Using private aircraft, weather balloons, a meteorologist and observers with video cameras, they’ll track smoke plumes from farmers’ fields, said attorney Harvey Richman of Coeur d’Alene.
Then they’ll sue.
“We intend to seek punitive damages against the individual farmer,” said Richman, attorney for the Clean Air Coalition, a grass-roots group with 300 members in the Coeur d’Alene and Sandpoint area.
“We’ll be able to confirm that Farmer A’s smoke is hitting Homeowner B,” he said.
The coalition has tried unsuccessfully for eight years to douse field burning in Idaho.
It’s unlikely they’ll prevail this time either, said Rep. Wayne Meyer, a Rathdrum Prairie bluegrass grower and a Republican state legislator.
“I’ve been sitting here wondering what they were going to do next. I am confident we can prevail in the courts. We have the right to farm in the state of Idaho,” Meyer said.
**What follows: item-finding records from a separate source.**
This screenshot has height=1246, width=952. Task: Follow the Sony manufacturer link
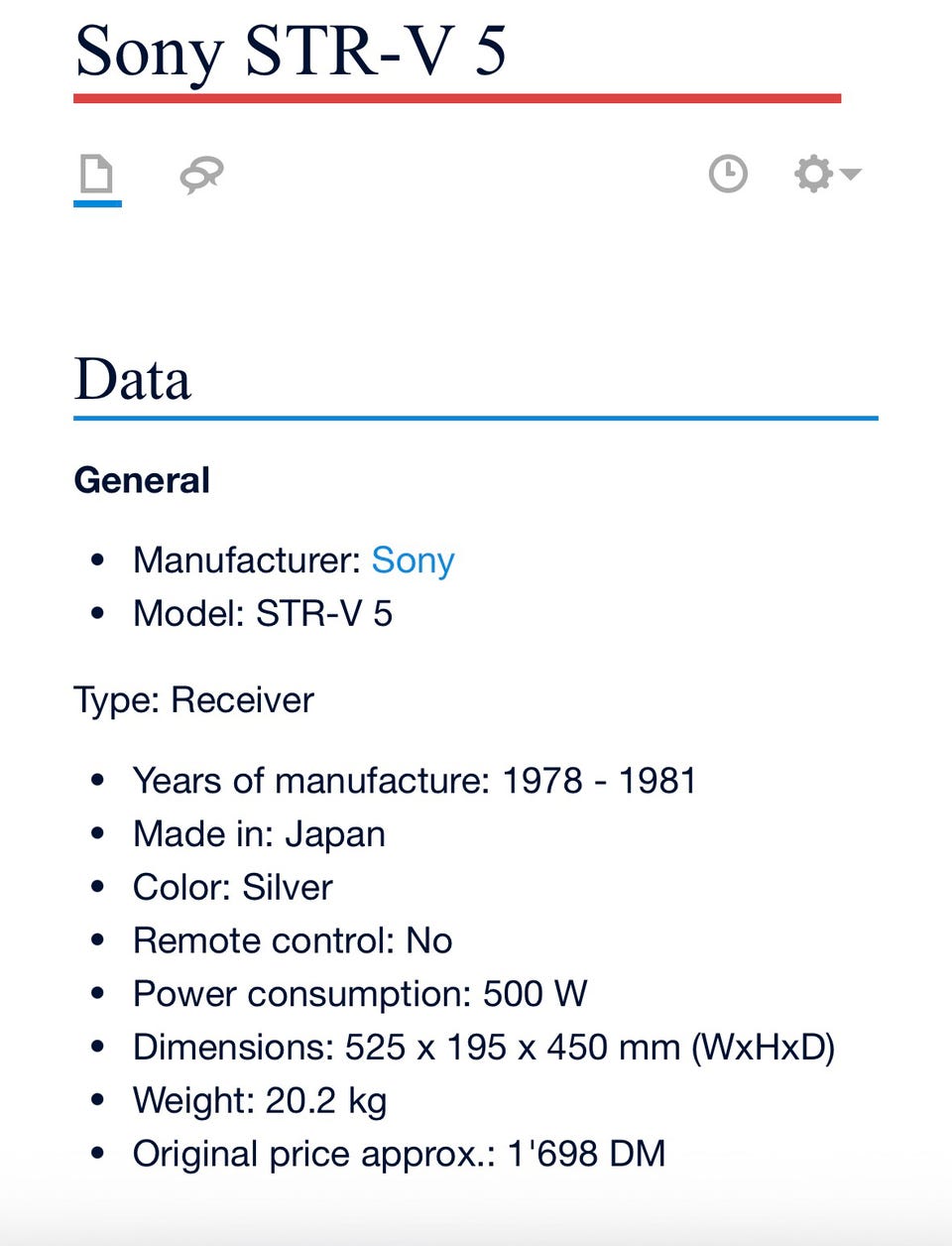pyautogui.click(x=413, y=561)
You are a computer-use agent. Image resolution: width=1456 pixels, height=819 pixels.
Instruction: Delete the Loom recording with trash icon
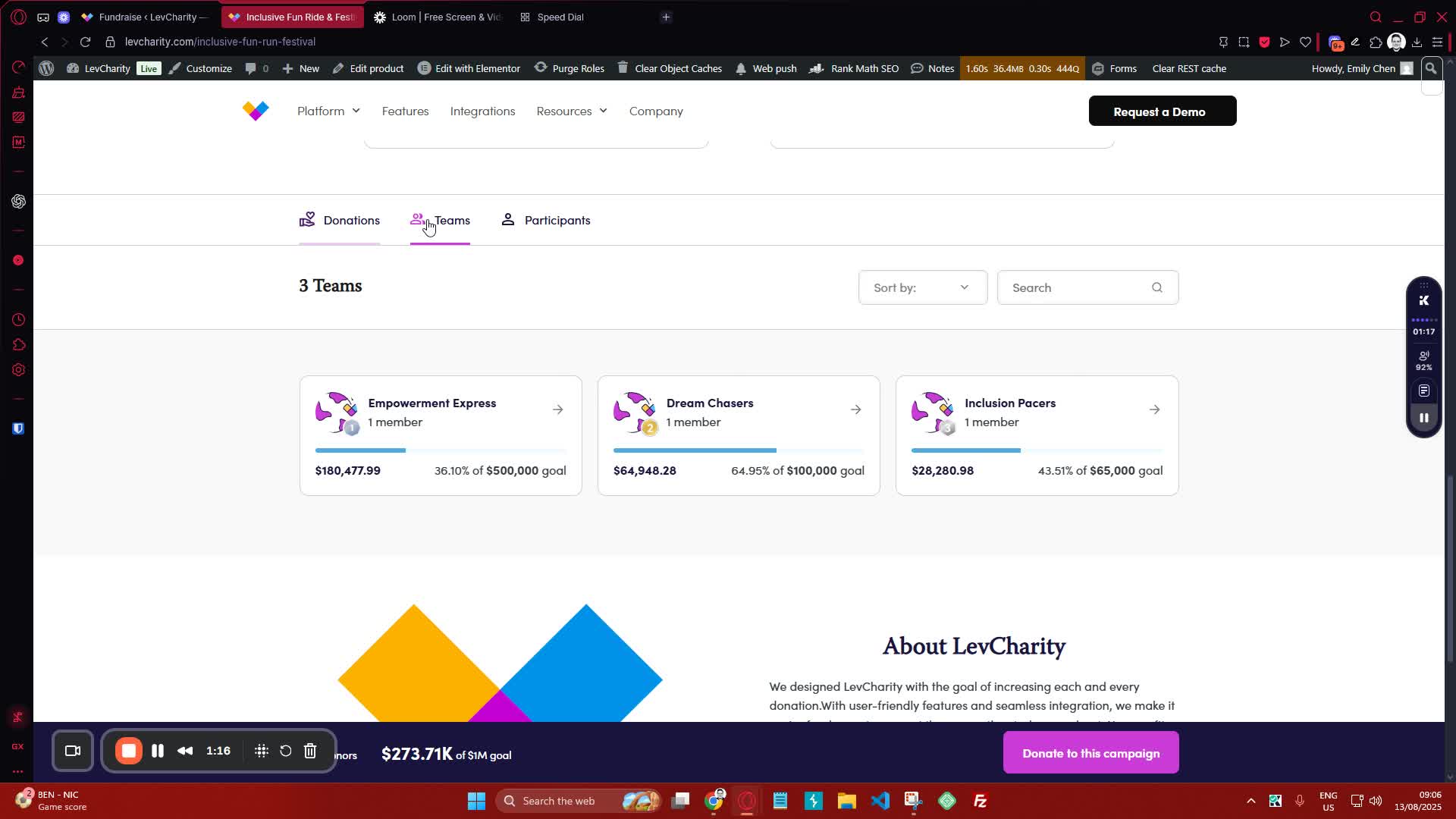pos(310,751)
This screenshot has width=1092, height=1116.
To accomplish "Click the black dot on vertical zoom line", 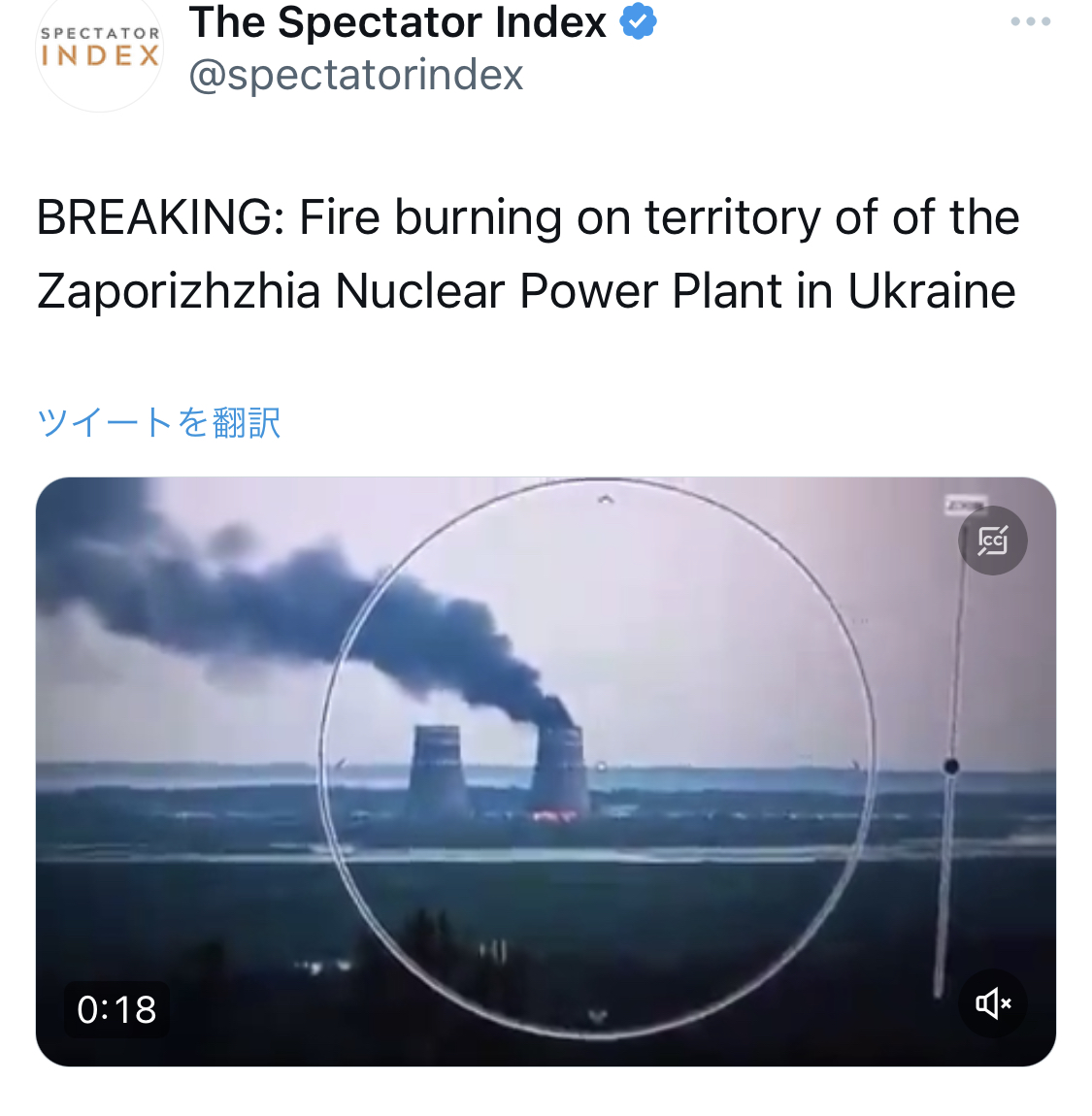I will click(x=951, y=767).
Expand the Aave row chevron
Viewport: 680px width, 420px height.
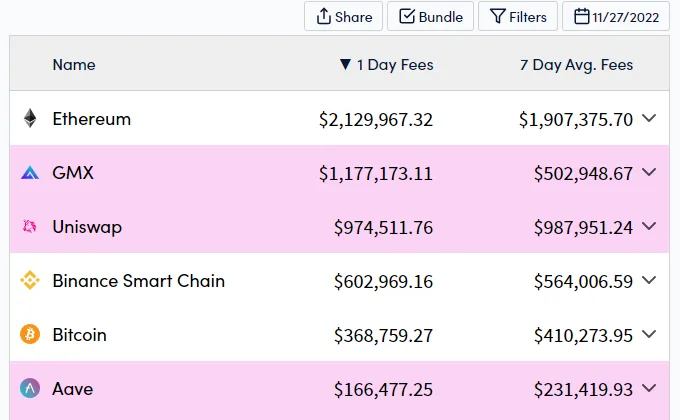(649, 388)
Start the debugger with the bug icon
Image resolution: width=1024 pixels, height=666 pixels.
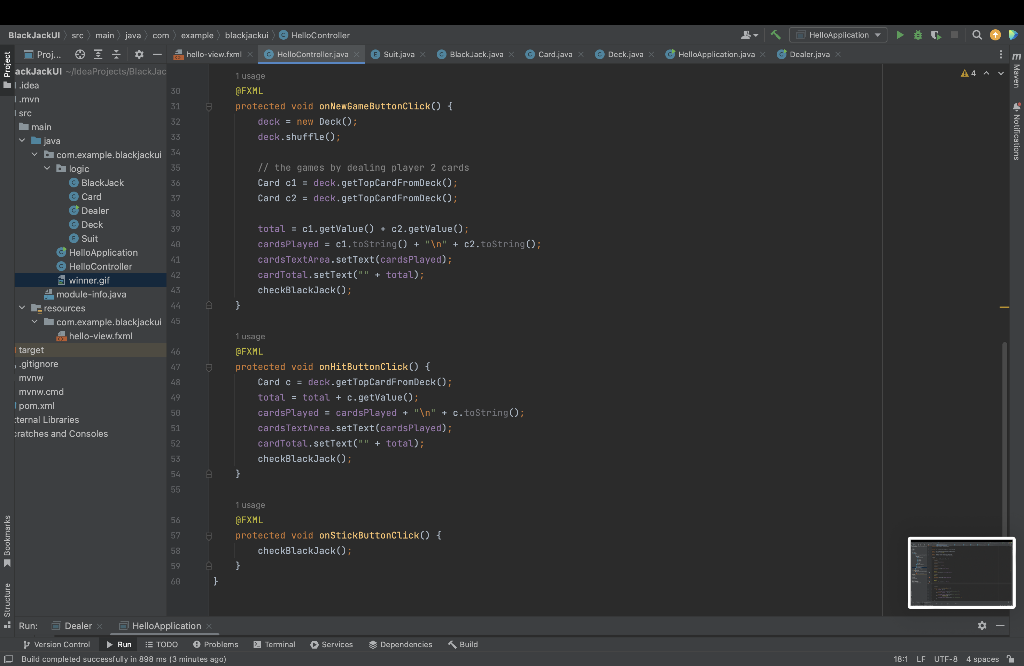pos(916,35)
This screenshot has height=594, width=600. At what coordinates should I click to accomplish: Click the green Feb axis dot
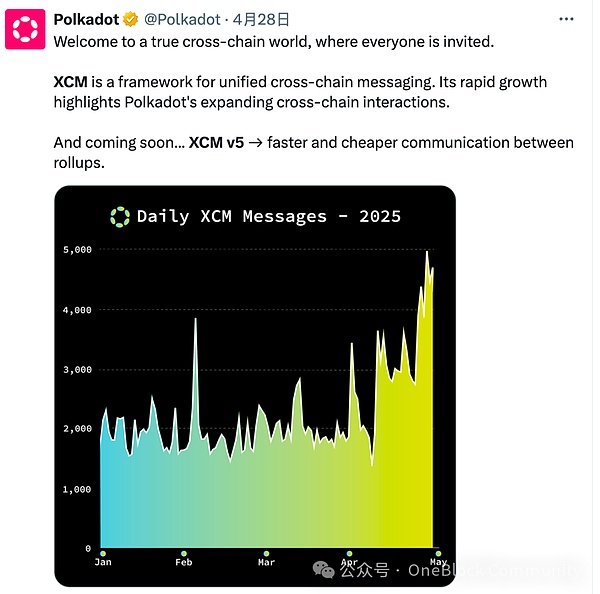click(x=184, y=553)
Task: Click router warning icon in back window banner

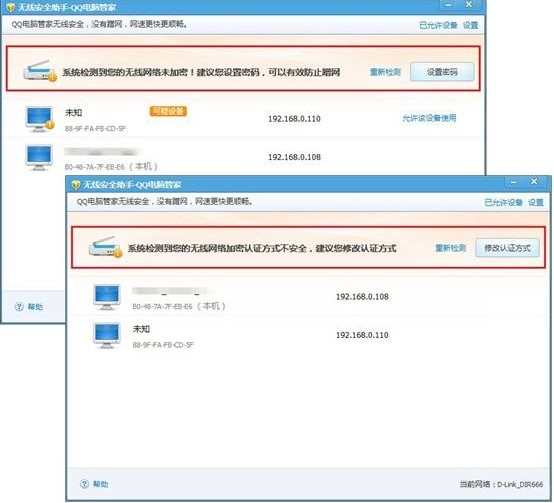Action: click(x=40, y=71)
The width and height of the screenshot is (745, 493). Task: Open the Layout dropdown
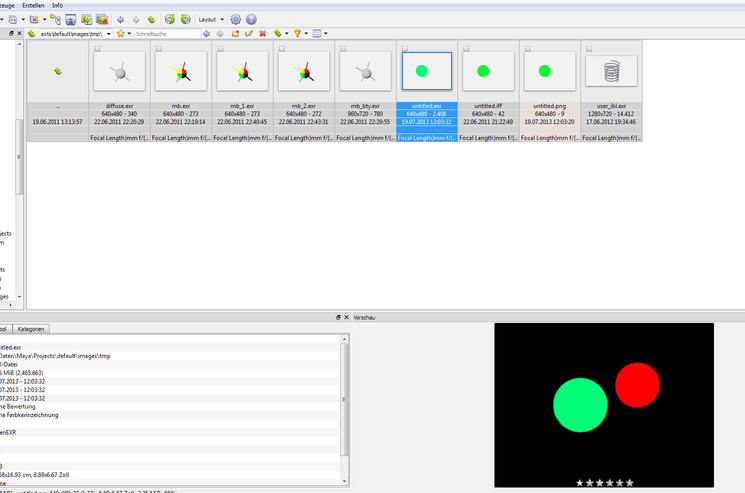(x=210, y=19)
Earlier this week, Meyer rejected an overture by Spokane County Commissioner John Roskelley to halt burning on Rathdrum Prairie in exchange for subsidies for growing bluegrass without burning.
“We aren’t interested in Roskelley. Washington isn’t going to tell Idaho what to do,” Meyer said.
Idaho’s “right to farm” law bars nuisance suits against farmers, but it doesn’t bar other legal action, Richman said. A nuisance suit alleges farm activity creates a nuisance to neighbors.
Richman plans a cluster of suits against individual farmers for battery, trespass and negligent and intentional infliction of emotional distress on people downwind.
“You punch me in the nose, that’s a battery. You release smoke and strike me in the nose, it’s the same thing,” he said.
The Clean Air Coalition will “have at the ready doctors who’ll be examining people. Most of the injuries will be pulmonary and visual,” Richman says.
The Idaho activists are encouraged by the comments of Spokane lung doctors who recently began speaking out against burning, said Fields Cobb of the Clean Air Coalition.
“We are going to be intensifying our efforts due to the united front of the Spokane doctors, ” he said.
The activists are now raising money to pay Richman’s legal fee, said Scott Hancock of Hope, a building contractor and the coalition’s legal chairman.
Richman said Idaho legislators and air quality regulators are ignoring the health impacts of field burning.
“Our state air people haven’t got the muscle or the gumption to do what Washington (state) had the power, right and obligation to do,” Richman said.
Idaho Department of Environmental Quality officials in Coeur d’Alene were unavailable for comment Wednesday, a receptionist said.
Richman said he expects to lose some of his new lawsuits. Even winning one would set a major precedent, he said.
“It’ll only take one or two $500,000 punitive damage awards. Insurance companies will drop those farmers like a hot burning field,” Richman said.
Field burning is no longer acceptable now that the Spokane, Coeur d’Alene and Sandpoint areas have grown dramatically, Richman said.
“You just can’t do this anymore,” he said. “The population has changed, and so must the farming.”